No, math is typically considered a part of STEM (Science, Technology, Engineering, and Mathematics) rather than humanities.

## For those who require further information

No, math is typically considered a part of STEM (Science, Technology, Engineering, and Mathematics) rather than humanities. While some may argue that math involves creativity and communication, two key components of humanities, it is largely based on principles of logic and abstraction.

According to the National Science Foundation, “STEM education refers to the disciplines of science, technology, engineering and mathematics.” Math is seen as a crucial component of STEM education, which emphasizes problem-solving, critical thinking, and quantitative reasoning.

A quote from the famous mathematician, John von Neumann, speaks to the abstract nature of mathematics: “In mathematics, we don’t understand things, we just get used to them.”

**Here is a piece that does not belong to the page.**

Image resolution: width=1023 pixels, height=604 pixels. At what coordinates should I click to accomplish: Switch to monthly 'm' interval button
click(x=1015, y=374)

Here are some interesting facts about math:

- The mathematical concept of zero was invented in ancient India around 500 AD.
- The world’s oldest known mathematical object is the Ishango bone, a tool discovered in the Congo that is over 20,000 years old.
- The term “mathematics” comes from the Greek word “mathema,” which means “knowledge.”
- The famous mathematical constant pi (denoted by the symbol π) has been studied for thousands of years. It represents the ratio of a circle’s circumference to its diameter and has been calculated to over 31 trillion digits.
- A famous unsolved math problem is known as the Riemann Hypothesis, which concerns the distribution of prime numbers. It was proposed by German mathematician Bernhard Riemann in 1859 and remains one of the most important unsolved problems in mathematics today.

In summary, while there may be some overlap between math and humanities, it is generally classified as a STEM subject due to its emphasis on logical and quantitative reasoning.

## Response video to “Is math considered humanities?”

The YouTube video discusses the importance of Math and Humanities and argues that every class is important in its own way because they all teach critical thinking skills that are used to solve future problems. The speaker emphasizes the role of Math in expressing things in a formal and precise way, while also stressing the importance of Humanities in contextualizing problems in an ever-changing world. The video asserts that the primary purpose of education is to help students develop critical thinking skills that can be used to work through difficult problems or situations, and urges viewers to take humanities seriously in order to make informed decisions for the future.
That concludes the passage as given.